Spyware: a threat to human rights and democracy

The Geneva Declaration on Targeted Surveillance and Human Rights

The Geneva Declaration on Targeted Surveillance and Human Rights (the Declaration) is a collective commitment to human rights in the digital age. While recognizing that digital technologies can strengthen democracy and human rights, the Declaration specifically condemns the proliferating use of surveillance technologies to target communities engaging in protected activities, and calls on governments, in coordination with civil society and the private sector, to implement a moratorium on the export, sale, transfer, servicing and use of targeted digital surveillance technologies developed by the private industry, until rigorous human rights safeguards are put in place to regulate such practices.

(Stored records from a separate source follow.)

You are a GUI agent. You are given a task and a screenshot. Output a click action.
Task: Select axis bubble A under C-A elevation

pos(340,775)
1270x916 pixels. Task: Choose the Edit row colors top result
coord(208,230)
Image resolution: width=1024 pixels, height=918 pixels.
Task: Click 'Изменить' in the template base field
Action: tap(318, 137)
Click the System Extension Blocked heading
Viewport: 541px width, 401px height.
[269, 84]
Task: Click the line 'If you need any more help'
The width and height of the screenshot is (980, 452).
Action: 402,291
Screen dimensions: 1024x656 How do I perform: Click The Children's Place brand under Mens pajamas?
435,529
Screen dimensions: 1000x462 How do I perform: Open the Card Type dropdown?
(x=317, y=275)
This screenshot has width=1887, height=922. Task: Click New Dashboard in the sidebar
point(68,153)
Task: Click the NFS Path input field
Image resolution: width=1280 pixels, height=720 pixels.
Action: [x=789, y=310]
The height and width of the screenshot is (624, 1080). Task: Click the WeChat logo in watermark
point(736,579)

Led by civil society organisation Access Now and the Government of Catalonia, the Declaration is set to officially launch on 29 September 2022 at the UN Human Rights Council’s 51st session side event Spyware: A Threat to Human Rights and Democracy organised by Access Now and the Government of Catalonia, in Geneva, Switzerland.

We hope the Declaration will serve as a useful advocacy tool for governments, civil society, tech professionals and academics worldwide.

If you have any questions about the Declaration, please contact: [email protected]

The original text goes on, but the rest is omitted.